John Donne said it first, but you’ve probably heard its sentiment repeated in a Hemingway novel, or offered as a wise idiom in those moments when solitude seemed to be your best option. A little selective hermitage to get you through a personal blue (or blasé) period. So, when I first came across Island Boy, I thought of the title as a kind of Donne-rebellion—a fist-in-the-air solidarity with solitude. And, as I dug more into the artist, Richard Hunter-Rivera, I certainly picked up on an aesthetic that hovered somewhere between loneliness and a welcome independence. In previous interviews, Hunter-Rivera admitted that home sometimes appears as a question mark in his mind rather than a warm, sepia-toned memory.
Throughout his adult life he has drifted between coasts, landing in New Orleans and San Diego, while also weaving in and out of ensemble acts before realizing solo work, and shedding the pillars that hold up rock n’ roll, was more his speed. The appeal of electronic music was its intimacy, at least in creation. Island Boy drafts pensive, trance-like beats that are thick with drums and synth. On his latest album, The Sea Between, we realize that perhaps this ghost of loneliness that occasionally haunts Hunter-Rivera is only that—a cloud that’s never quite absorbed in full. Whatever inclinations Island Boy thrives in, his beats reflect his Puerto Rican roots and later-in-life travels, with warm, Latin-inspired percussion, ripples of dembow (tied to reggaeton), and of course, house music.
So, Island Boy is in fact a piece of the continent, a mesh of past influences paired with an independent streak (and an e-mail that reads "islandboyandgirl" as a nod to his fiancé). Donne was right, the sly bastard.

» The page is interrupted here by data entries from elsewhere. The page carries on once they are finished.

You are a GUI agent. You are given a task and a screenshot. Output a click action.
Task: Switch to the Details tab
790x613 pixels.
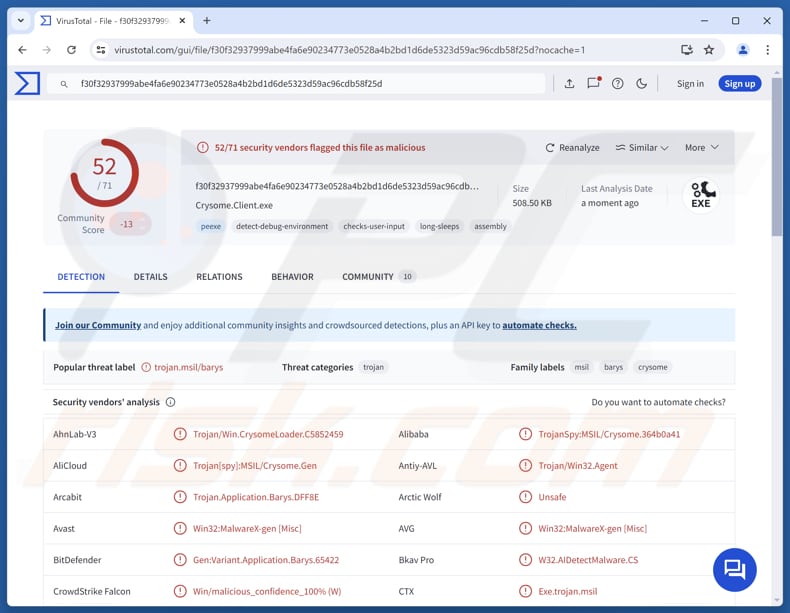click(151, 277)
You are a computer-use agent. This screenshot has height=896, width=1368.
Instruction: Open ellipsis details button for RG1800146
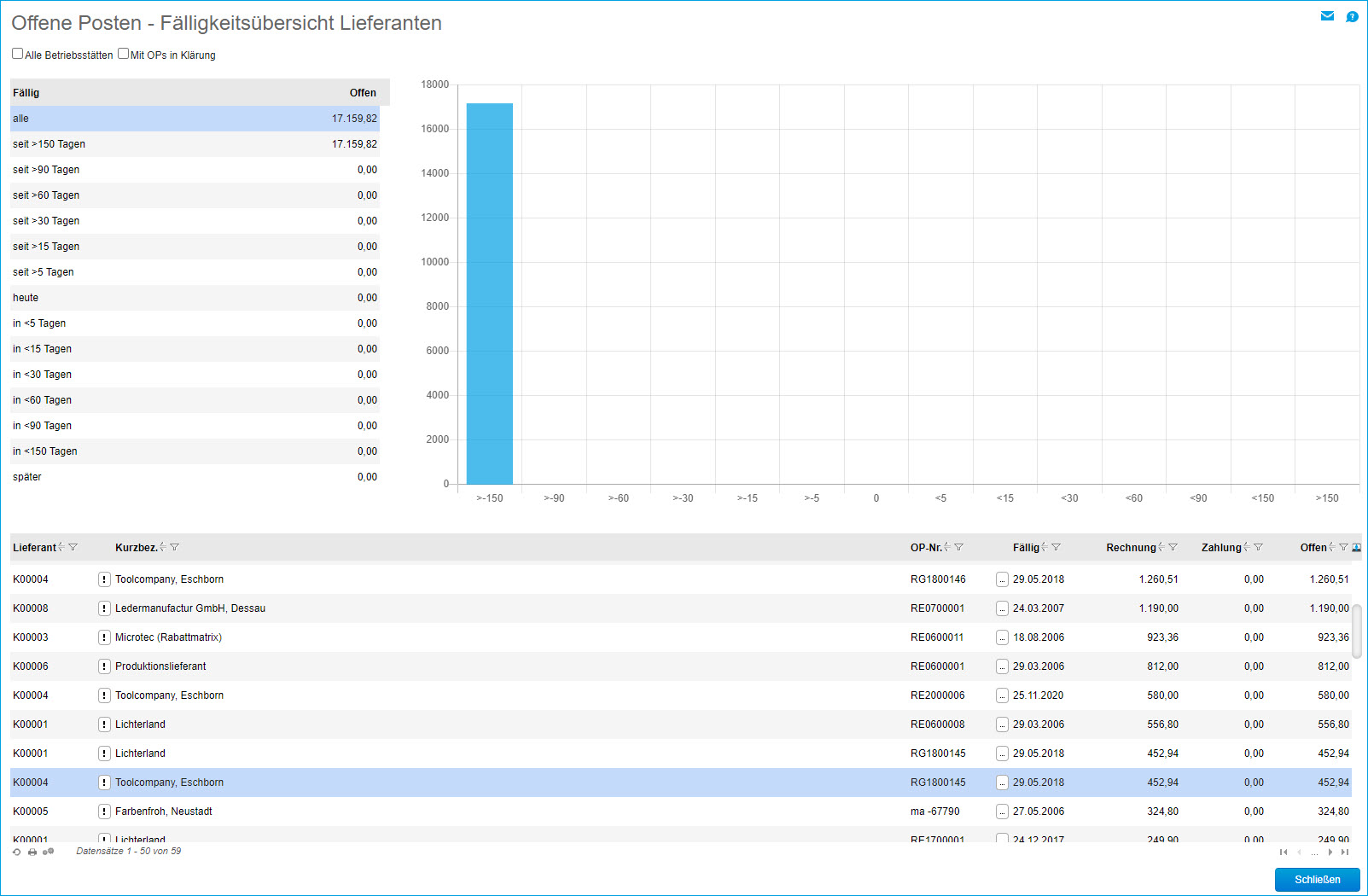point(1002,579)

The Sea Between was written over the course 2015. It consists of eleven tracks that, at their longest, just pass the four-minute mark. Songs like "Boulevard" scratch the surface of a minute, a misty, minimal synth line that floats onward without lyrics. It has the tranquil quality of watching still water from the shore—there’s still a feeling of expanse even in this short segue. Then there’s "La Palabra," whose main beat is addictively funky, joined by a clapping cymbal sound and Hunter-Rivera’s signature, laid-back croon. The lyrics, unsurprisingly, are in Spanish (la palabra meaning “the word” in English), and as is Hunter-Rivera’s style, it has inviting Caribbean notes paired with an almost futuristic synth-play.

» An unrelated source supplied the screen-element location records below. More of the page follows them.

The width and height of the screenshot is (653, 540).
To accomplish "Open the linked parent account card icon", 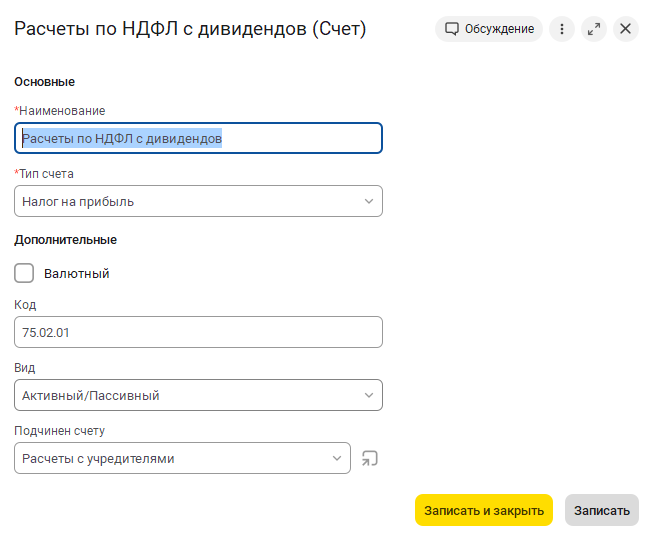I will 370,459.
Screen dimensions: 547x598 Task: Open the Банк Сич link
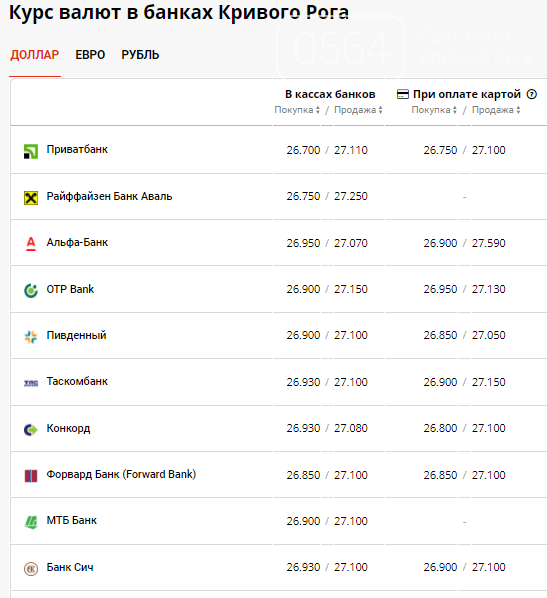click(x=70, y=567)
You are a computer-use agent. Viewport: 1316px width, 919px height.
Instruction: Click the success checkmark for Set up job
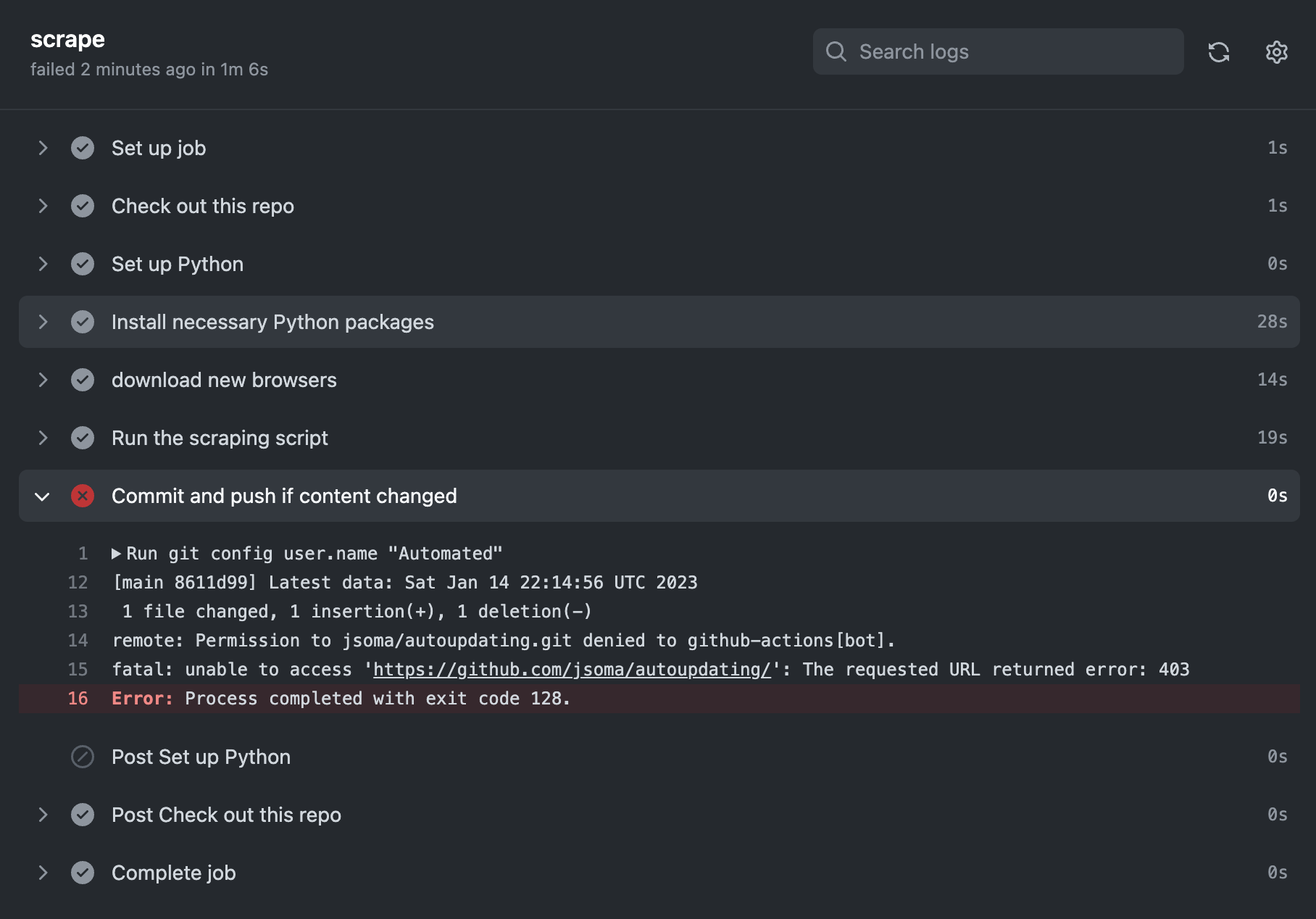(83, 148)
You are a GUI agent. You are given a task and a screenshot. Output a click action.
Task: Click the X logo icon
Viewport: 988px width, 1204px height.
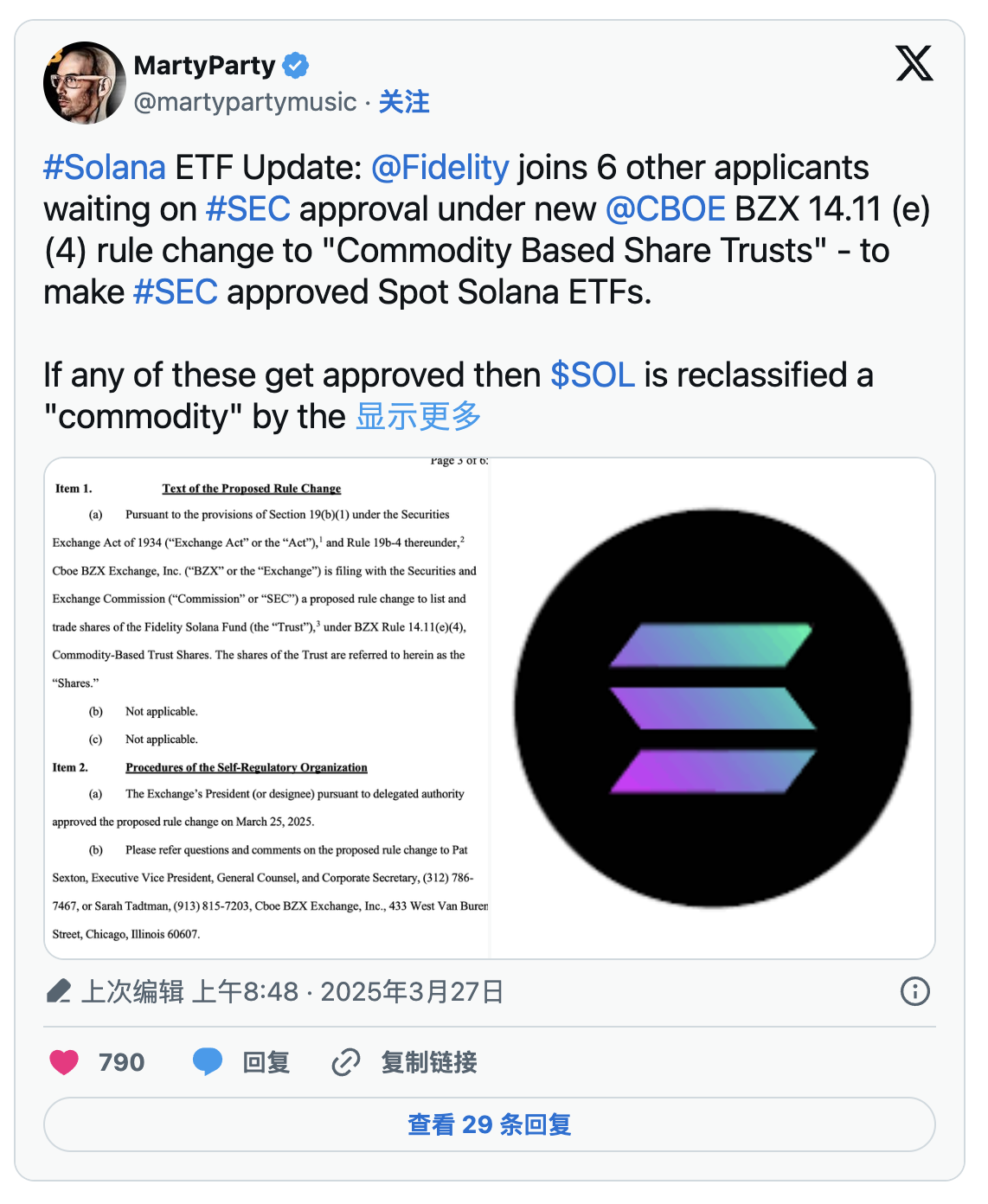click(914, 63)
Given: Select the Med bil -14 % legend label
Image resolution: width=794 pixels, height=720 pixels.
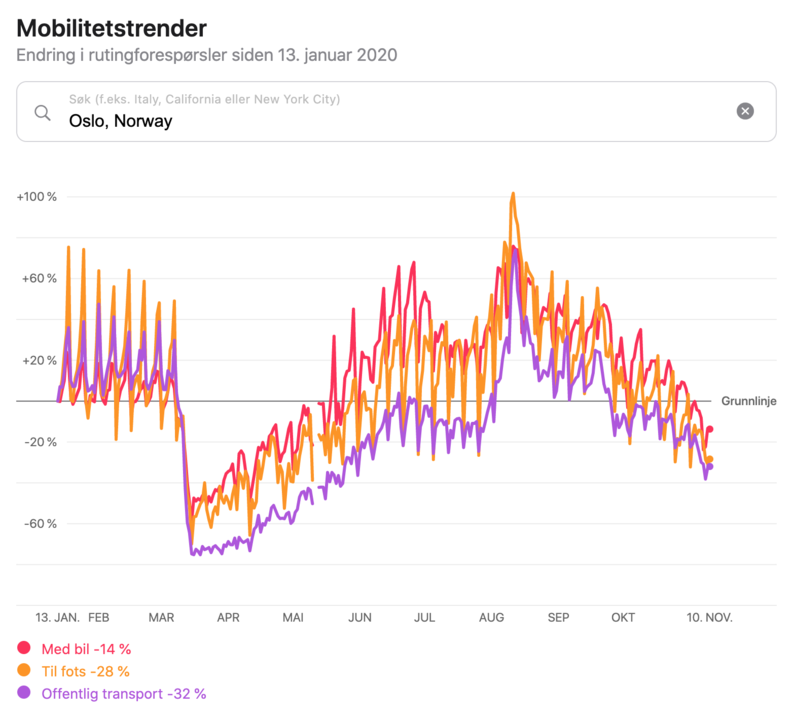Looking at the screenshot, I should 86,649.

Then there’s the album’s titular track, which pulses on top of layered, syncopated percussion. The beat has those waves of island-style, but also a space-inspired synth working its way into the fold. It’s a track that works because it doesn’t have a glossy finish; it feels immediate, as Hunter-Rivera’s gentle intonation observes, “I can’t wait to jump in it.” As we lose ourselves in the undulations of his synthesizers and airy vocals, the complicit agreement is made: we can’t wait to wade in ourselves.